La voce gira subito: ore contate per la passeggiata turistica di Teddy l'ingordo. Ha finito di fare la bella vita. Si profila all'orizzonte il suo grande avversario, sempre più forte e minaccioso: il virus. Nessuno l'ha iscritto, ma è partito da Torino senza farsi notare e tappa dopo tappa sta venendo fuori con prepotenza. Tutti i giorni, al via, facciamo la conta dei partenti, verso casa: malati veri, malati così così, malati con una bassissima soglia di sofferenza. Nel complesso, comunque una mezza epidemia. Gli ultimissimi sono Uijtdebroeks e Oldani, il primo addirittura maglia bianca, gran bel corridorino.
Girando per i pullman cerco di chiarire con i medici delle squadre la natura dei malanni, ma alla resa dei conti è come stabilire se sia meglio in bianco o al sugo: non c'è una spiegazione unanime e certa. Chi dice virus respiratorio – ma c'è anche qualche corridore appiedato da problemi gastroenterici -, chi dice ma quale virus, è colpa dei continui cambi di tempo e di temperatura, con tutto quel che segue in tema di laringiti, raffreddori, bronchiti. Chiedo anche se l'allarme sta spingendo a prendere qualche precauzione in più, tipo un prudenziale ritorno alla mascherina, ma tutti parlano del solito protocollo, niente di diverso: tamponi appena qualcuno ha i primi sintomi, rapporti esterni con tifosi e amici limitati al minimo, vestizioni e svestizioni in corsa e nel dopocorsa più tempestive. Per il resto, un bel segno di croce e che il Cielo provveda.
Se striscia il virus – o chi per esso –, ancora più strisciante è l'impronunciabile piano d'attacco degli avversari di Teddy. Dove non possono arrivare loro, adesso sperano chiaramente che arrivi la costipazione. Non per augurargli niente – no, figuriamoci, quando mai -, ma solo per pura verità: come colpisce gli altri, perchè non potrebbe azzoppare anche la maglia rosa? Fa parte dei giochi, in una gara di tre settimane. Lo sanno tutti. Non basta la forza, deve andare tutto bene. E se la forza è quella che è, sovrumana, insuperabile, la vulnerabilità si associa alla salute. Con un virus così dilagante, è un attimo patire (tenendo pure conto, confermano i dottori, che col passare dei chilometri e degli stress, il fisico s'indebolisce e la difese calano).
Messa così la seconda metà del Giro, torna prepotentemente d'attualità la teoria che tanto piace ai supertecnici dell'opinionismo da palco: il Giro non è finito, può ancora succedere di tutto. Ma va? E pazienza se non saranno i rivali a battere Teddy sulla strada, ma il malanno. Da qui in poi, gli osservatori non si concentreranno più sui soliti parametri di valutazione (watt, pendenze, distacchi). Al posto del cronometro, useranno il termometro.
Però vorrei dare subito una notizia, a chi tifa virus: risulta agli atti che Teddy abbia già battuto pure quello. Più precisamente: lo stia battendo. La Uae se l'è trovato in casa sin dai primi giorni, ne hanno sofferto in diversi, corridori e personale. Anche Teddy. Il giorno peggiore resta quello della cronometro Foligno-Perugia, così mi conferma il diesse Fabio Baldato, quel giorno pure lui in bambola, guarda caso il giorno in cui il mondo-Giro accusò poi Teddy d'essere un po' isterico, quanto meno nervoso e scorbutico. Altro che insofferenza alla popolarità e ai cerimoniali rosa: era preoccupato, seriamente preoccupato perchè non stava bene (alla faccia della malattia, crono stravinta, quanto avrebbe rifilato se perfettamente in salute?).
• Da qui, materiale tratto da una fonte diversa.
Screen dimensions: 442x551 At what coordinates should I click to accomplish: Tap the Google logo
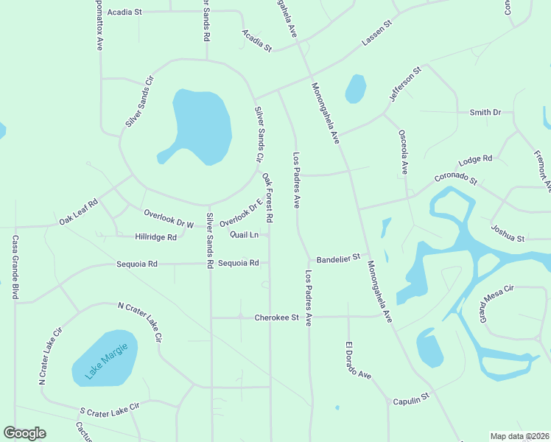tap(24, 433)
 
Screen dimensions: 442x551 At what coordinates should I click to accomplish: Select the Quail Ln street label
tap(244, 235)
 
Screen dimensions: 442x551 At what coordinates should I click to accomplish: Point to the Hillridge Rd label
tap(156, 237)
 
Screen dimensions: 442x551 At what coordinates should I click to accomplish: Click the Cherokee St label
tap(276, 318)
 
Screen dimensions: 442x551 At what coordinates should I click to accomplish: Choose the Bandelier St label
tap(338, 259)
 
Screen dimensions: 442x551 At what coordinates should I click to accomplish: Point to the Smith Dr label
tap(485, 113)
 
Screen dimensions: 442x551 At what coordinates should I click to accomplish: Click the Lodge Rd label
tap(474, 160)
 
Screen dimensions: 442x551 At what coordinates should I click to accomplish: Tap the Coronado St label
tap(456, 178)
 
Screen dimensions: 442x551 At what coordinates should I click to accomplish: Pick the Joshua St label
tap(508, 234)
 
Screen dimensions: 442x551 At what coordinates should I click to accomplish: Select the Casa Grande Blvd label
tap(15, 267)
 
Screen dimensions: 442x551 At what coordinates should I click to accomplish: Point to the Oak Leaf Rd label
tap(78, 213)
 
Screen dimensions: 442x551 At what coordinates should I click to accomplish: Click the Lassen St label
tap(377, 35)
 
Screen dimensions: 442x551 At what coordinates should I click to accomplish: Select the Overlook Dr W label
tap(169, 218)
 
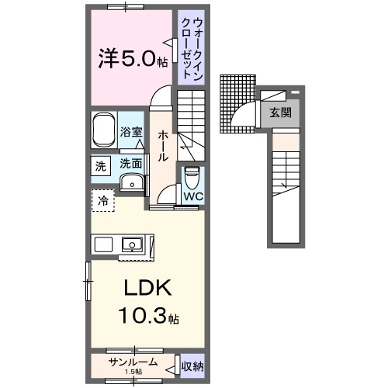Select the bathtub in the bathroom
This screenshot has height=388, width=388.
(104, 132)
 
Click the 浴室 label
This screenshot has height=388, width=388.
(131, 133)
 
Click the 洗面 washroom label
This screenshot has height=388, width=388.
(130, 164)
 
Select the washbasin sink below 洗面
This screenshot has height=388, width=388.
(133, 183)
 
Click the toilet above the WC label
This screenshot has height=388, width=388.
(192, 177)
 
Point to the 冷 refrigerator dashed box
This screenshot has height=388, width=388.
(103, 200)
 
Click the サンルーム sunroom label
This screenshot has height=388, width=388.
(134, 362)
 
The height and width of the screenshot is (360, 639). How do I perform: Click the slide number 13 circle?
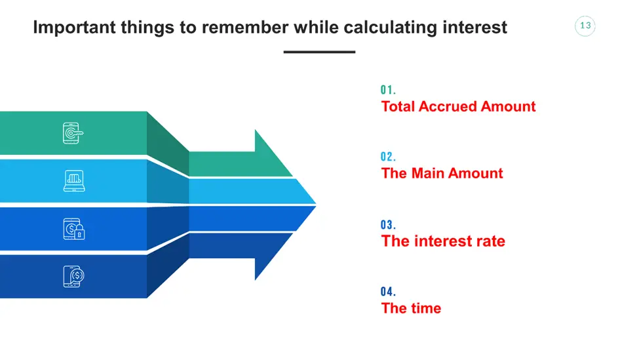coord(585,26)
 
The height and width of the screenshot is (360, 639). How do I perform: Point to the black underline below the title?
coord(320,52)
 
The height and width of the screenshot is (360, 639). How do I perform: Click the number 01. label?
coord(388,90)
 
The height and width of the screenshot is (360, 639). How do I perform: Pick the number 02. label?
coord(388,157)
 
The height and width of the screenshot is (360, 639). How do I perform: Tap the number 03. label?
coord(388,225)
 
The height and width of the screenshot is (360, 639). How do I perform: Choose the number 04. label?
coord(388,292)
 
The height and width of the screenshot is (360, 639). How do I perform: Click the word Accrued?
coord(448,106)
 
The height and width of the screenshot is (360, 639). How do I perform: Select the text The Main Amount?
coord(442,173)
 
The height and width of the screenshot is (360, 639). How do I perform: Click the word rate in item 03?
coord(490,241)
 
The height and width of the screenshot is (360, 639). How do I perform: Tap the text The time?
coord(411,308)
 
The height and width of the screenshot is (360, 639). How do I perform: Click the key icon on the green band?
coord(73,133)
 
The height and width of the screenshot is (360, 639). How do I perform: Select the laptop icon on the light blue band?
coord(74,180)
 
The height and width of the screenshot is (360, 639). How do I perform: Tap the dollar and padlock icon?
coord(74,229)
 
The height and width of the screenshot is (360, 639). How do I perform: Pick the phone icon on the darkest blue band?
coord(73,277)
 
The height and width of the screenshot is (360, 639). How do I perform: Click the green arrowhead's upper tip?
coord(255,130)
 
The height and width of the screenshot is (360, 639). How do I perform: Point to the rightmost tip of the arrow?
coord(317,204)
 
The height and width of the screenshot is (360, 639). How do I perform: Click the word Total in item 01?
coord(398,106)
Il peggio comunque sembra passato. Teddy ha ancora le narici un po' infiammate – notare nei primi piani l'abbinamento cromatico con la maglia rosa –, ma siccome di armocromisti ne abbiamo già abbastanza converrà assestarci nella nuova prospettiva del Giro 2024: tecnicamente, in gara, è strafinito, ma fino all'ultimo chilometro si porterà dietro l'incombente variabilità dell'imponderabile, dal virus al vaso di gerani in testa. Ammettiamolo, va bene, può succedere di tutto. Al Giro come nella vita. Ma qualcosa mi dice che, eventualmente, a battere Teddy non sarà un avversario in bici.